Mr Wynd said that the matter has been raised with council officials, who have promised remedial action.

However, he added that questions still remain and continued:”Exactly what remedial work is to be done or is it to be another botch up? When will it be done? What will happen to those responsible for this expensive bungle, the latest after recent reported examples in Cupar and Freuchie. Finally, who will pay for the fiasco? I fear I know the answer to this already!”

Fife Councillor Dorothea Morrison said she was approached by property owners in Greyfriars Garden about the sewage problem and also the poor appearance of the finished work.

She said:”Several houses were affected by the sewage when the grouting entered the system and blocked a number of drains. It was necessary to excavate two of the traps at considerable cost to Scottish Water and great inconvenience to residents.”

Focusing on what she labelled as the “unacceptable condition” of the paving and kerbstones, she added:”It upsets me greatly to see a new pavement looking worse than it did before. Removing the excess grouting is not a simple matter of hosing down the pavements as the material is high strength based resin and the normal cleaning method will not work. I can only hope all the problems can be resolved in a satisfactory way and that lessons will be learned for the future.”

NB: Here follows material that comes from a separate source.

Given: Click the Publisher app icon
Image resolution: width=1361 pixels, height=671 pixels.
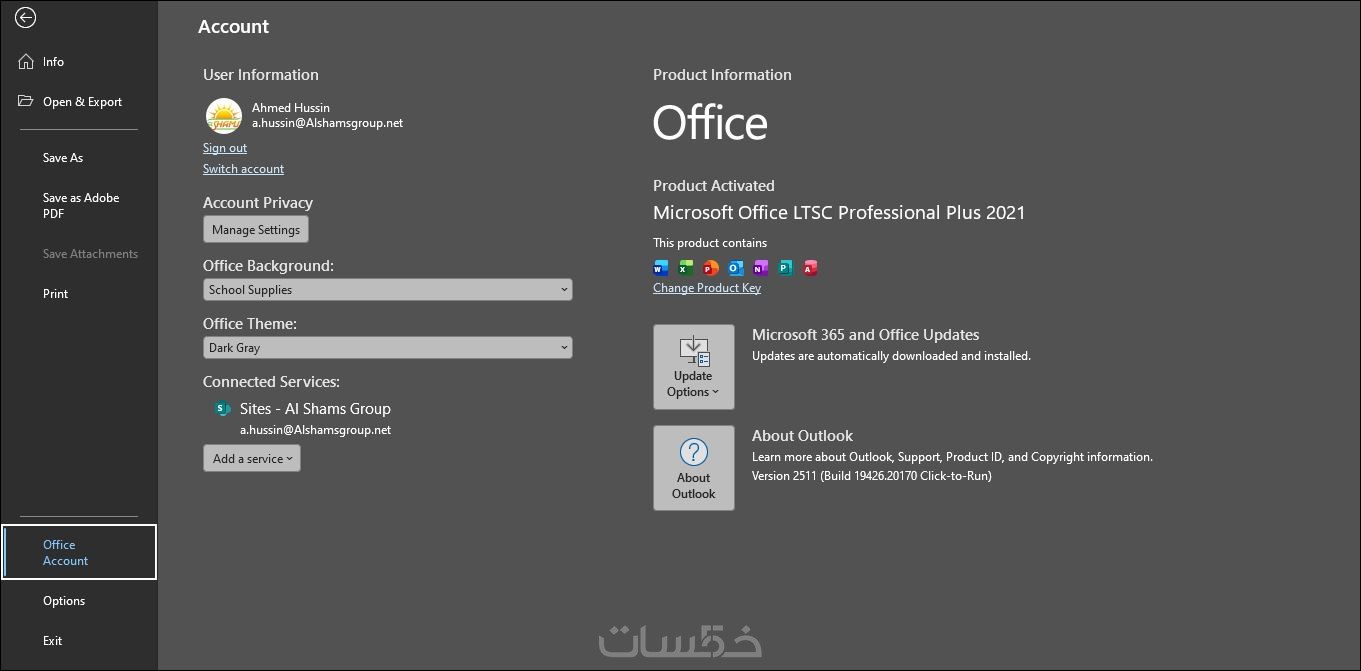Looking at the screenshot, I should pos(785,268).
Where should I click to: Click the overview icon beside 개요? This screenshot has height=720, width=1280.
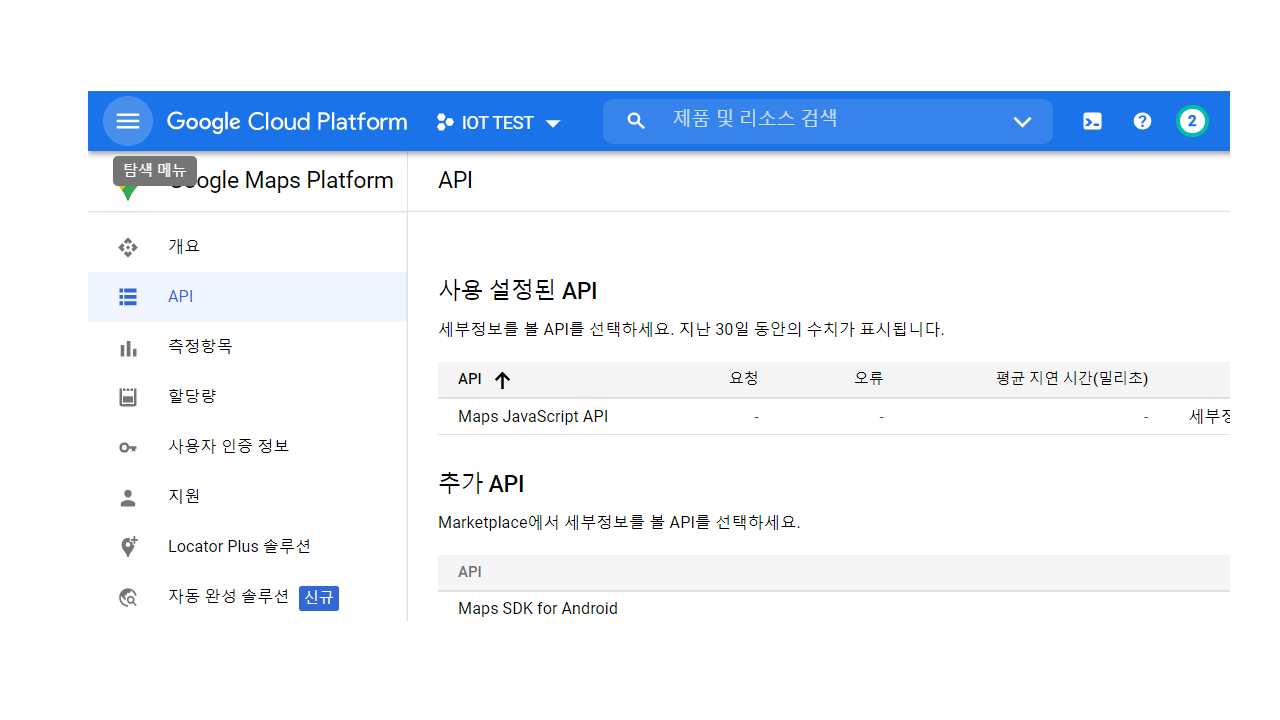pos(128,247)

Responding, Angus Carmichael, service manager with the council’s asset management and projects unit, said:“While other works in St Andrews have been completed to a high standard, it’s disappointing that several parts of the works at Greyfriars Garden weren’t completed satisfactorily before our team left the site. We are working to put things right.

“The most serious disruption was, of course, caused by blockages to the sewers. Unknown to the team on site, in three of 12 locations grout managed to enter the system through temporary sewer covers, which are commonly used to allow work to continue before new frames and covers arrive.

“We’ve surveyed the locations with CCTV and are in regular contact with Scottish Water to resolve the issue. We are also in touch with some individual homeowners to ensure no further properties are affected.”

Mr Carmichael added, however, that some of the issues raised are not faults. For example, he cited the rough hand hewn kerbing being typical of recycled whin used across the country in conservation areas and pointed out the particularly high quality whin on the opposite side of Greyfriars Garden is extremely difficult to source and standard concrete kerbing is obviously not appropriate for the location.

He continued:“I agree with residents that the surfaces of the Caithness paving slabs are spoiled by grouting from the joints. Unfortunately it’s a particularly strong grout that ordinary brick cleaner doesn’t remove, so we’re in discussions with the supplier and will continue our efforts to improve the finished surface. Any excessive gaps between the pavement and buildings will be filled and grout wash on the buildings will be removed.

“We’re in discussions with the sub-contractor who carried out the road resurfacing and action will be taken to stop water pooling on the road.

“We will work through the snagging list as quickly as possible and apologise for any disruption this has caused.”